Viruses and Bacteria as Weapons
In the grand scheme of murder, knives and guns pale in comparison to the instruments death that are nearly invisible to the human eye. Long before man shaped the first stone into a weapon, viruses and bacteria silently killed humans and animals alike. These tiny but deadly organisms can shut down the body’s entire operating system, and they can destroy every single organ in the body.
A terrorist attack involving deadly viruses and bacteria is a threat that looms over the heads of government officials. After all, a single, minute particle of either of the killer bugs, such as anthrax, botulism, tularemia, bubonic plague, ricin, ebola, and hantavirus, can be easily cultured and multiplied many times over. This process can be performed in any home in the country with minimal time, training, and equipment.
How easy? Well, a potential terrorist could simply order a starter bug from a laboratory supply company (a reference lab), much like a reader orders a book from Amazon. The bug is shipped to the buyer as a freeze-dried sample in the regular U.S. mail, or with any of the other popular shipping companies.
Frozen “bugs” are easily shipped via regular mail services
Of course, reference lab customers must have proper credentials to place an order for anthrax. However, packages could easily be intercepted by people with ill-intentions against the U.S. and its citizens. And, how difficult would it be for a potential terrorist to gain employment in the biotech industry (new drug discovery)?

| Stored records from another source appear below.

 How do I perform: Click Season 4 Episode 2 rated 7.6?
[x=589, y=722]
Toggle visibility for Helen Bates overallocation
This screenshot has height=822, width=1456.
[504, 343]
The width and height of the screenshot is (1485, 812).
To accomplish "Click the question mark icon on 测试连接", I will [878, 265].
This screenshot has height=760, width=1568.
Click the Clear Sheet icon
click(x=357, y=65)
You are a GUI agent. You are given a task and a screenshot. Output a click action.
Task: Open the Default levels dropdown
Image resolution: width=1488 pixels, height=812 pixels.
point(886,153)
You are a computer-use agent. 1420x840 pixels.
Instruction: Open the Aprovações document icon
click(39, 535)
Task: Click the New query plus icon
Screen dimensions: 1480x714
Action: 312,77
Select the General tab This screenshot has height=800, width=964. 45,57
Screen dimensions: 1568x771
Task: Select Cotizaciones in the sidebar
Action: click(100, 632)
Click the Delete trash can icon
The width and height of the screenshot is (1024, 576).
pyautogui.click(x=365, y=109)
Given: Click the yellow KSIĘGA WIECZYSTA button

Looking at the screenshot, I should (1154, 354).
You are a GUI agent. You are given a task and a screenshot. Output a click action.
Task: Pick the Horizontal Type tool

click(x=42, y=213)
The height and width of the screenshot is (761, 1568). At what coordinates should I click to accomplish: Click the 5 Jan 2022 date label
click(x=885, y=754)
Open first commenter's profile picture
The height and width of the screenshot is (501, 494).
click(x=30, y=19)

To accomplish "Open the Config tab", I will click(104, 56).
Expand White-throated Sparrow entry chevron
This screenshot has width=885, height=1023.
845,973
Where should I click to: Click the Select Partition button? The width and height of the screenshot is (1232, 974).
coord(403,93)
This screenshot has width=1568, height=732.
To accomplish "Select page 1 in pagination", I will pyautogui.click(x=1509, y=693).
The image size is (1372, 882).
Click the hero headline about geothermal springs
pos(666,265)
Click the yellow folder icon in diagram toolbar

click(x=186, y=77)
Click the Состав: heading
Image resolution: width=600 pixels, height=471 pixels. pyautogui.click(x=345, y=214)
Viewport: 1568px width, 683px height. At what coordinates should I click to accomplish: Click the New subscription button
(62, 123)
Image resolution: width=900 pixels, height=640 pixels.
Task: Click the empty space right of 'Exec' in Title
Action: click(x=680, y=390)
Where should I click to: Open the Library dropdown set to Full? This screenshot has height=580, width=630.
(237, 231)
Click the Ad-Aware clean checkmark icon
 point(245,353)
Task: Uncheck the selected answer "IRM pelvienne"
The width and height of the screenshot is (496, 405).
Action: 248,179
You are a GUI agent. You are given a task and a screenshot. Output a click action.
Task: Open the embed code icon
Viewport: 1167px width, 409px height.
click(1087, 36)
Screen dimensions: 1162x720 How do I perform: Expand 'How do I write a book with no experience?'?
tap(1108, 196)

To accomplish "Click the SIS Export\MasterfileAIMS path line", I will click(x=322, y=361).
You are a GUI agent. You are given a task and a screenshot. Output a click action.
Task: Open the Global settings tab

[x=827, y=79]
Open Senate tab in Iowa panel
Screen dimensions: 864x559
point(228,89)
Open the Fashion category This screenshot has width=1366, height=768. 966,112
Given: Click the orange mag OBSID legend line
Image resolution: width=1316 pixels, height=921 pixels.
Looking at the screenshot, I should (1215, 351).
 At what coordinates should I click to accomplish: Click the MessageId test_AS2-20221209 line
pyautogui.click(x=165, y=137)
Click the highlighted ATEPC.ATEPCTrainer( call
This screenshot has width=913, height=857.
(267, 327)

This is a field that’s comprised of scientists who work with these bugs on a daily basis with very little accountability, if any, in many instances. Many of these science-folks come to us from other countries and would be virtually undetectable as terrorists until it was too late. And, if all else failed for the terrorist, he could find the bacteria in its natural environment, growing naturally on dead plant material and in fresh water or rainwater.
Anthrax is caused by a spore-forming bacteria, Bacillus anthracis. Humans can become infected through skin contact, ingestion or inhalation of spores from infected animals or animal products. Anthrax can be delivered as a powder, such as in the cases of the letters mailed to U.S. officials. However, a better, more deadly method of delivery would be in aerosol form. Once the bacteria are inhaled, the disease progresses so rapidly that, once the symptoms began to appear, it would most likely be too late to prevent the victim’s death.
Symptoms of anthrax contamination include, skin infections, fever, chills, fluid in the lungs, difficulty breathing, nausea, weight loss, fever, diarrhea, and abdominal bleeding. Contrary to the belief of some people, inhaled anthrax contamination is not contagious. It cannot be passed from one person to another.
Anthrax study requires that the work be conducted in a Biosafety Level 2 laboratory (BSL 2 labs are required to have waste contamination equipment on hand). However, if the study is to be performed on anthrax in aerosol form, a BSL 3 lab is required (BSL 3 labs require testing in enclosed equipment with high-tech ventilation systems. Access is limited to only those working on current experiments).
A 2008 anthrax investigation involving aggressive interview tactics by police investigators led to a bit of public protest. As experts, FBI agent and behavioral scientist Clint Van Zandt and I were once called on to discuss those tactics on NPR’s Talk of the Nation. You may remember Agent Van Zandt from his involvement in high-profile cases, such as Waco/David Koresh, Timothy McVeigh, and The Unabomber.